### Excerpted records
Content starts
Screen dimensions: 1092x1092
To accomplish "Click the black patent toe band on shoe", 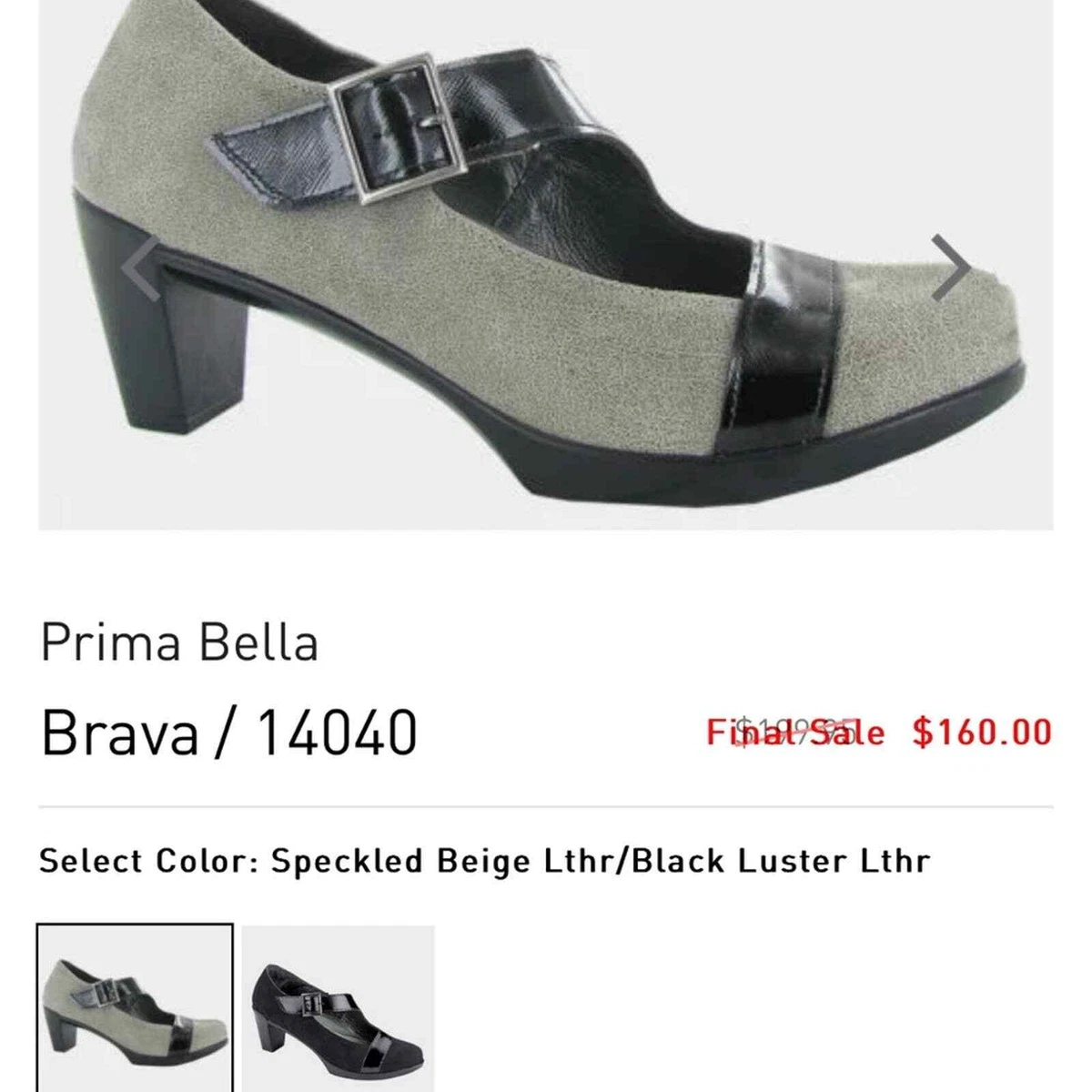I will pos(774,346).
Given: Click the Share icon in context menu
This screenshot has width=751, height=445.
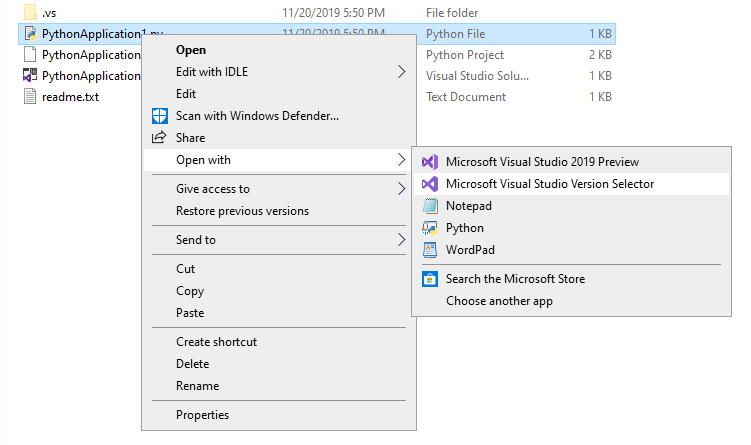Looking at the screenshot, I should pyautogui.click(x=158, y=138).
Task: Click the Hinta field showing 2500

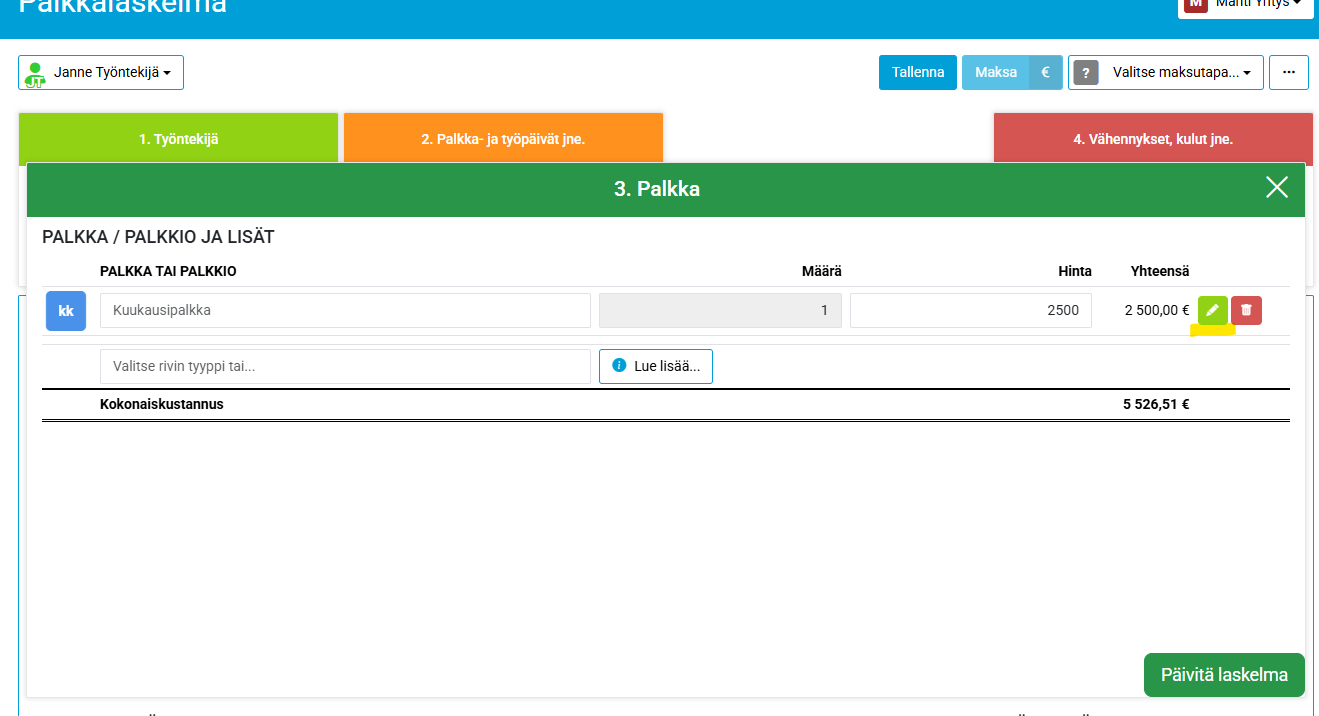Action: coord(970,310)
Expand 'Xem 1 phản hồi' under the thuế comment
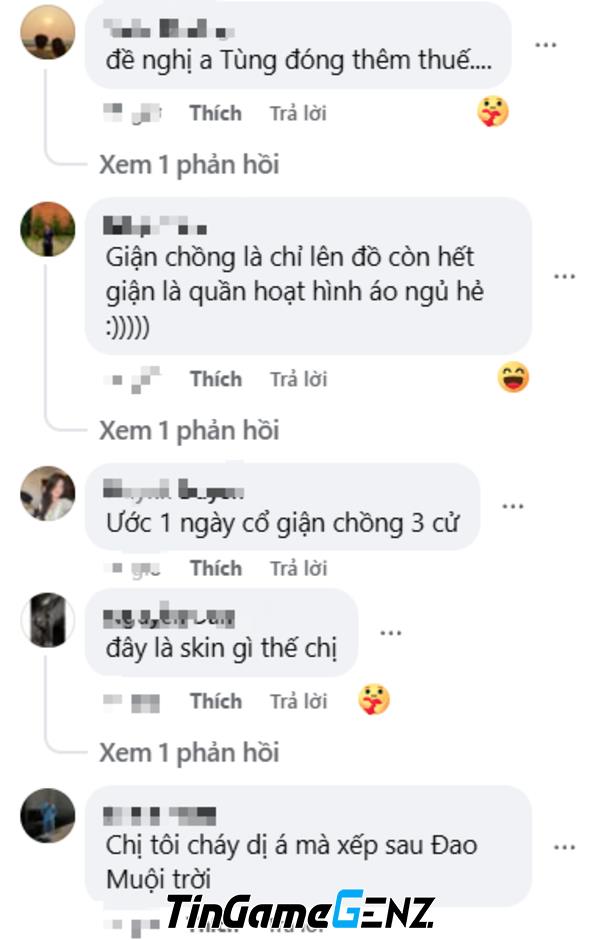The height and width of the screenshot is (940, 601). 189,164
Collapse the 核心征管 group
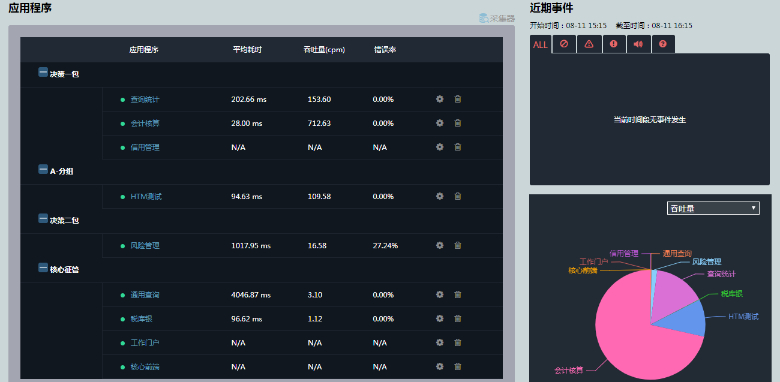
Content ends
### Problem to solve
Set down word for word the lines beginning with the one containing "Expand 'Xem 1" and ending with the last line of the listing, inclusive. Omit every picture.

### Solution for this problem
Expand 'Xem 1 phản hồi' under the thuế comment
The height and width of the screenshot is (940, 601). 189,164
Collapse the 核心征管 group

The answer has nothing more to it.